En plus de cet aspect, au centre Mali technic system, ces vendeurs tirent leur épingle du jeu à travers la location d’extincteurs que des chauffeurs louent pour juste passer la visite. Selon M.S, un chauffeur que nous avons rencontré sur les lieux, le prix pour la location d’un extincteur est de 1000 FCFA pour un extincteur qui coûte moins de 5000 FCFA sur le marché. H.D, un autre chauffeur dans le rang devant le centre, confie : « Nous louons tous ici ces extincteurs pour passer notre visite ».

Au centre de Sogoniko depuis 8 h, Ibrahim Coulibaly, chauffeur de SOTRAMA (Société de transport malienne), attend toujours (aux environs de midi) le précieux sésame. Malgré tout, il garde le sourire aux lèvres et s’abstient de se prononcer ouvertement sur les tracasseries autour de la visite technique des véhicules. Néanmoins, il nous laisse comprendre que la « corruption concerne tous les secteurs au Mali ». 

Quant àBourama Touré, chauffeur de Taxi, qui vient pour la deuxième fois passer sa visite technique au centre de Bamako, celui-ci explique n’avoir jamais été confronté à un cas de tracasserie au sein du MTS. Néanmoins, il reconnait avoir appris par l’intermédiaire de certains de ses collègues que dans ce centre, un véritable réseau existe pour faire passer les véhicules, même en panne.

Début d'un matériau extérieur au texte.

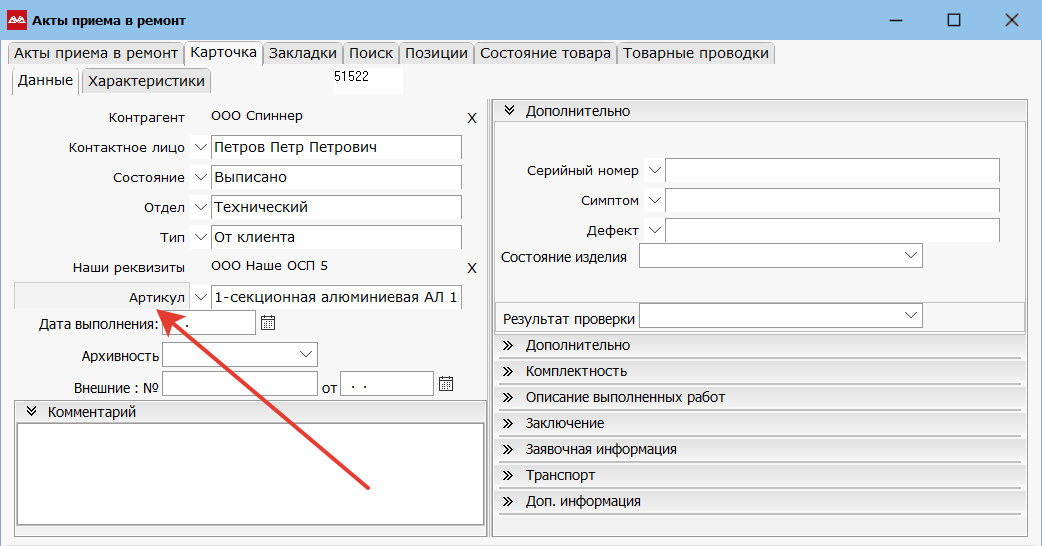Switch to the Характеристики tab
Screen dimensions: 1042x546
click(x=146, y=81)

Sur cet affairisme au MTS, Hamody Diarra, CEO Fassocanou et malien résident en France, indique : « Le Mali dispose de très peu de centres de contrôle technique. Parmi les seuls qui existent, beaucoup font passer les véhicules sans contrôle ». Selon lui, « iI suffit juste de rajouter un billet de plus ».

Des réformes envisagées

Dans l’objectif de soulager les citoyens et de rendre la tâche plus facile aux agents du MTS tout en améliorant le service, le gouvernement malien avait lancé en 2013 un appel d’offres pour la création d’un second centre de visite qui allait être confié à une autre société. Cet appel a tourné au vinaigre entre le gouvernement du Mali et le MTS. Dès lors, le monopole du marché est resté entre les mains de la société MTS.

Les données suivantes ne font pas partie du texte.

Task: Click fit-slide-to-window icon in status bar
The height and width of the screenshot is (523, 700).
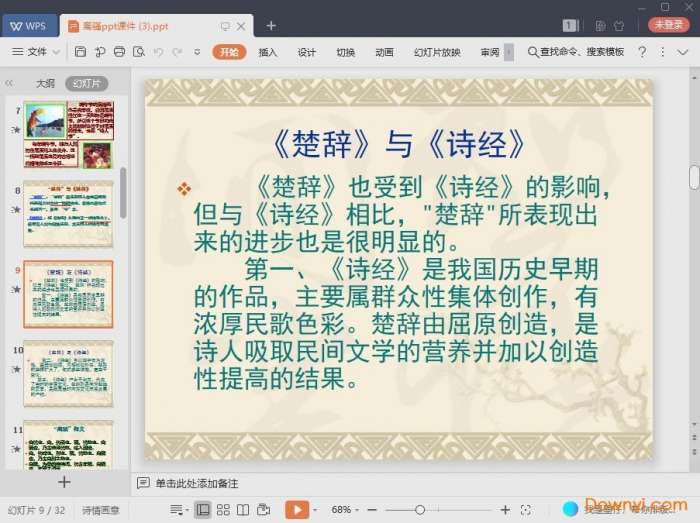Action: tap(525, 510)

En février 2015, Mali technic system avait annoncé, à travers Mme Touré Adam Diawara, à l’époque gérante adjointe de la société, l’ouverture d’un second centre à Bamako. « Nous avons commandé des matériels modernes pour cela et nous sommes en train de chercher un emplacement idéal pour installer ces matériels », avait-elle rassuré. Mais force est de constater que jusqu’à nos jours ce second centre peine à voir le jour. Pourtant, la multiplication des centres est une recommandation formulée par des chauffeurs, comme Ibrahim Coulibaly, chauffeur de SOTRAMA. Celui-ci estime que l’ouverture d’autres centres pourrait éviter aux conducteurs de perdre du temps pour avoir le précieux sésame.

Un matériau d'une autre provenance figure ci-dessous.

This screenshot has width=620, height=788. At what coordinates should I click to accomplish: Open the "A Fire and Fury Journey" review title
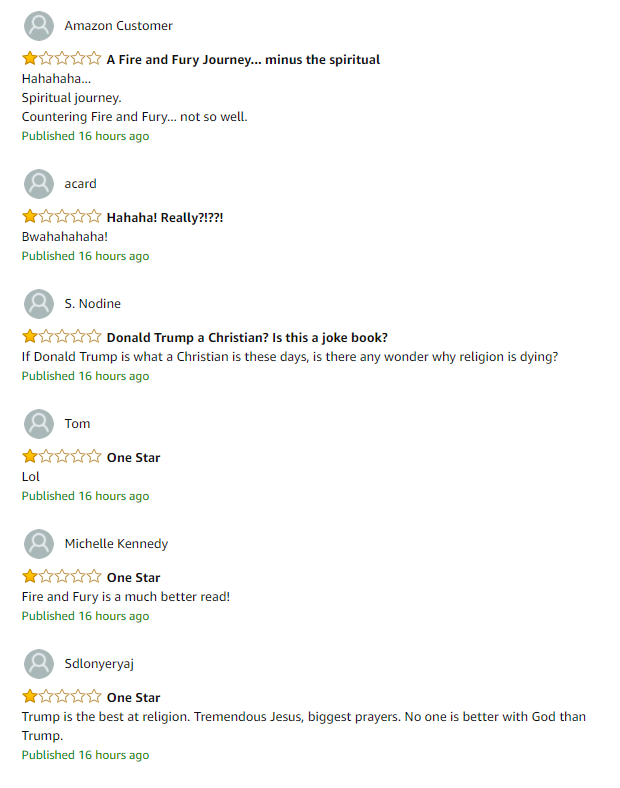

Après avoir déposé un courrier au Centre Mali technic system, nous nous y sommes rendus à plusieurs reprises, afin d’avoir plus d’éclaircissements, mais jusqu’au moment où nous mettons cet article sous presse, le MTS n’a pas donné suite à notre demande. Néanmoins, dans les coulisses du centre, nous avons appris que le projet de second centre est toujours en cours. Aussi, sur le site internet de MTS, on peut lire : « MTS met en place un nouveau site pour les visites techniques. Ce site répond à tous les critères de la nouvelle technologie afin de donner un service de qualité aux usagers. » Ce nouveau site devait être lancé en 2020, mais en raison de la pandémie de covid-19, de derniers réglages restaient encore à faire, a-t-on appris.

Le centre travaille également à mettre fin aux actes de corruption, développés par de jeunes vendeurs autour du centre, afin d’améliorer le service, a-t-on appris dans les coulisses du MTS. Ces réformes sont nécessaires, car « une voiture en bon état sauve des vies ».

Fousseni Togola



N.B

Cette enquête a été menée dans le cadre du projet Kenekanko financé par l’Union européenne. Kenekanko est une plateforme de lutte contre la corruption mise en place par Tuwindi, Amnesty international et Free Press Unlimilited. A travers kenekanko.com, les citoyens peuvent alerter les médias partenaires du projet sur des cas de corruption ou de crime économique au Mali.